I was wondering if it would be possible to implement functionality that would enable the importing of MCMCTree 'nexus' result trees, and their subsequent use in ggtree with geom_range and other functions to visualize ranges on divergence time estimates.

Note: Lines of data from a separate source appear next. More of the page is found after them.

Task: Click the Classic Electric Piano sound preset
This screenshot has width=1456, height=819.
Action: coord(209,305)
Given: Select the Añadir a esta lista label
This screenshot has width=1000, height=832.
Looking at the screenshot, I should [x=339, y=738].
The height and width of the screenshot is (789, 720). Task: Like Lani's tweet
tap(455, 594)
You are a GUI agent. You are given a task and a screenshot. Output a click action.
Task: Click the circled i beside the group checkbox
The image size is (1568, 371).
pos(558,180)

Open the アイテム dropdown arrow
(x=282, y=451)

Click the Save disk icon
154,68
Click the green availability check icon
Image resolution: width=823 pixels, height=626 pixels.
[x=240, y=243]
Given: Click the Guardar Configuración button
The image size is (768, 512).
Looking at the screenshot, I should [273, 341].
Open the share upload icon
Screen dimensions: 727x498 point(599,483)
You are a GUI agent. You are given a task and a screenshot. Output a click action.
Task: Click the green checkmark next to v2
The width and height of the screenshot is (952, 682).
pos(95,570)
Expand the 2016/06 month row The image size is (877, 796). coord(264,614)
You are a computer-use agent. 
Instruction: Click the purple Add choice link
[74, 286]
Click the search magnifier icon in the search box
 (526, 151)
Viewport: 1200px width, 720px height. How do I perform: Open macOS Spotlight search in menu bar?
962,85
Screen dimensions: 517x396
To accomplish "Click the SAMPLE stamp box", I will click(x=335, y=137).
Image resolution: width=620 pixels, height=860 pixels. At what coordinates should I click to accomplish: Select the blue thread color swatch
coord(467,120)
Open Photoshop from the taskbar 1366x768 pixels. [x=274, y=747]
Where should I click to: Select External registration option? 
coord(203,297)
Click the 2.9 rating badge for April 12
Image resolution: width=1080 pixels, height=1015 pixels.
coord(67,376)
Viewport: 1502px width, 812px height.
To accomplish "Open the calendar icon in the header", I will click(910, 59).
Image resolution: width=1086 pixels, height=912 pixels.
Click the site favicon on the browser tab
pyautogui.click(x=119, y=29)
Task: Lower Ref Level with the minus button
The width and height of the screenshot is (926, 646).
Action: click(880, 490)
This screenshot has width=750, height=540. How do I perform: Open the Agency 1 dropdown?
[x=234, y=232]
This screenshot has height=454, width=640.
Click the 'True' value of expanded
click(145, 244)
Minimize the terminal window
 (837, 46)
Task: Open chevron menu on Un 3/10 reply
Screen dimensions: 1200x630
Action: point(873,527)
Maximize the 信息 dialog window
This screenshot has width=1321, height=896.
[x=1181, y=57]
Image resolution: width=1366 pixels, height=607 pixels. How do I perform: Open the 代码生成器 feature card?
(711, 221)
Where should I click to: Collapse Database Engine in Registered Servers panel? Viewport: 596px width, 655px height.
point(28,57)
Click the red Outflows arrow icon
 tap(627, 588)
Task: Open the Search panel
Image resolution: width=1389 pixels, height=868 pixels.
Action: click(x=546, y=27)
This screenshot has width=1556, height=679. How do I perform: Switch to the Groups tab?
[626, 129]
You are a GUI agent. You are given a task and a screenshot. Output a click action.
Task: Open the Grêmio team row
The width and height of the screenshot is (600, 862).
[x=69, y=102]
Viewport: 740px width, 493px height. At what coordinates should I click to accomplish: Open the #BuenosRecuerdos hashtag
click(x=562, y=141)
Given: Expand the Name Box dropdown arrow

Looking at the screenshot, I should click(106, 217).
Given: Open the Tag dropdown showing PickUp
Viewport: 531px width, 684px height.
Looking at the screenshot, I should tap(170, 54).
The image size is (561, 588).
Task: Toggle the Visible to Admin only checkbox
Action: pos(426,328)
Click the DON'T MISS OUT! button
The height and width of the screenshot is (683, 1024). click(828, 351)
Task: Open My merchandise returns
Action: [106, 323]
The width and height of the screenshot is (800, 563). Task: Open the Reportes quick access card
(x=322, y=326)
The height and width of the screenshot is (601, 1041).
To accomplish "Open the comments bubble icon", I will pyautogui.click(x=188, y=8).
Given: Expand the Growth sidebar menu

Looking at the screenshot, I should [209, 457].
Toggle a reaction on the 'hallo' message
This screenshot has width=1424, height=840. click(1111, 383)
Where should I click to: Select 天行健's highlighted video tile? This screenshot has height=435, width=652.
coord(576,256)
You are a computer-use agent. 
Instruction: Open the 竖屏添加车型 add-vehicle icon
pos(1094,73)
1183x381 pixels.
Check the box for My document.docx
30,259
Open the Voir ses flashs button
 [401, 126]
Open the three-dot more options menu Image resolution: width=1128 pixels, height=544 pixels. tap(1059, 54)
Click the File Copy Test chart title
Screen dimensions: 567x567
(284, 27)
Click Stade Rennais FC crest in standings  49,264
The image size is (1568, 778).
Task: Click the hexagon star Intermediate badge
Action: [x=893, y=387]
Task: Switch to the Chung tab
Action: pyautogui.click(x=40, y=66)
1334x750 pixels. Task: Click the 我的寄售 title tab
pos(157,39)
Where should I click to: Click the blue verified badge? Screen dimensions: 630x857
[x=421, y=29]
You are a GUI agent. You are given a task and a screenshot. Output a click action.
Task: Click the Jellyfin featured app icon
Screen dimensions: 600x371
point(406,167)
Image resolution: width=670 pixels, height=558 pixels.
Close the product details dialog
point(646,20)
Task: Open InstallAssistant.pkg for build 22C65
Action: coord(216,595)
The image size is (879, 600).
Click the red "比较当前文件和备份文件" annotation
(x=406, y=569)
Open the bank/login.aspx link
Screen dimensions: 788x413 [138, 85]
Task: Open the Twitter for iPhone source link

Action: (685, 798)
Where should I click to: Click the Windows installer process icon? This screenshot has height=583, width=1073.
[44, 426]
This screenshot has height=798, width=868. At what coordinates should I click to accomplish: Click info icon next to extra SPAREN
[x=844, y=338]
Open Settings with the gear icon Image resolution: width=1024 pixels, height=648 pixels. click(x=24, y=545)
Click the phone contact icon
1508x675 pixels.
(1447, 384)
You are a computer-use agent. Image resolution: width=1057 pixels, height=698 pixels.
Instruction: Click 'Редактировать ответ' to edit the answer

I have attached one such tree that comes from the examples provided with MCMCTree:
#NEXUS
BEGIN TREES;
UTREE 1 = ((((human: 0.068414, (chimpanzee: 0.027796, bonobo: 0.027796) [&95%={0.023087, 0.0332708}]: 0.040618) [&95%={0.0600119, 0.0786158}]: 0.024982, gorilla: 0.093396) [&95%={0.0810593, 0.105526}]: 0.052890, (orangutan: 0.054156, sumatran: 0.054156) [&95%={0.044843, 0.0635921}]: 0.092129) [&95%={0.12543, 0.160626}]: 0.010679, gibbon: 0.156965) [&95%={0.132252, 0.180134}];
END;
Hello, you can use read.beast( ) function, Just make two changes.
- remove the letter "U" from the word "UTREE" in your MCMCtree file.
- replace "95%" with "reltime_95%_CI"
and when you use the following code, your 95%_CI bar center would be the mean value of the range.
> mcmctree <- read.beast("FigTree.tre") > ggtree(mcmctree)+ geom_range(range='reltime_0.95_CI', color='red', size=3, alpha=0.5)
You can manually add a parameter reltime (the estimated value, i.e. the node time) in the square brackets, this would help you anchor the right 0.95_CI. Then use the following code.
> ggtree(mcmctree)+ geom_range(range='reltime_0.95_CI', color='red', size=3, alpha=0.5, center='reltime')
You can compare the Beast format (instance files that come with the treeio packages) with the MCMCtree format.
C:\Users\...\Documents\R\win-library\4.1\treeio\extdata\BEAST\beast_mcc.tree
and you will understand what I'm saying.
Good luck.
The following is my code.
library(treeio)
mcmctree <- read.beast("FigTree.tre")
library(ggplot2)
library(ggtree)
p <- ggtree(mcmctree, size=1, mrsd='00-01-01') + # 翻转时间轴
geom_tiplab(as_ylab=TRUE) # 将物种名定义为y轴的标签
insert_minor <- function(major_labs, n_minor) { # 生成label序列:"-200" "" "" "" "" "-175" ""
labs <- c(sapply(major_labs, function(x) c(x, rep("", n_minor))))
labs[1:(length(labs)-n_minor)]}
p + theme_tree2(plot.margin=margin(16, 16, 30, 16)) + # 设置绘图区域(上,右,下,左)
geom_range(range='reltime_0.95_CI', color='red', # 添加置信区间色条
size=3, alpha=0.5, center='reltime') + # reltime 定义了锚点
geom_nodelab(aes(label=reltime*100), # 添加每个节点的估计时间,并扩大100倍
hjust=1.2, vjust=-0.5, # 调整位置
color="red", # 设置节点标签的颜色
size=5) + # 设置节点标签的大小
scale_x_continuous(limits=c(-2,0), # 设置时间轴范围,单位:百万年
breaks=seq(-2,0,0.10), # 每0.10 为间隔(实际上是10 个百万年)
labels=insert_minor(seq(-200,0,20),1)) + # 标签直接扩大100倍
theme(axis.line=element_line(size=1, linetype="solid"), # 时间轴加粗
axis.text.x=element_text(size=15, vjust=-0.8), # 时间轴的字体大小
axis.text.y=element_text(size=20, color='black', face='italic'), # 设置物种名的字体大小及斜体
axis.ticks.x=element_line(size=1.2, lineend=10)) +
geom_segment(x=-0.158273, y=0, xend=-0.158273, yend=6, # 添加一条竖直的虚线
lty=2, size=1.5, color='lightblue')
@xiangpin we need to implement a read.mcmctree
function.
ok
@xiangpin we need to implement a
read.mcmctree
function.
Thanks for the new read.mcmctree feature. McMcTree does not provide the reltime parameter in square brackets, thus the confidence interval cannot be anchored to the node using the estimated node time directly (with the center=reltime in geom_range( ) ). Node time is obtained by adding the branch times together. Manual editing the tree file is time consuming and error prone for a big tree. Could you please help to deal with this?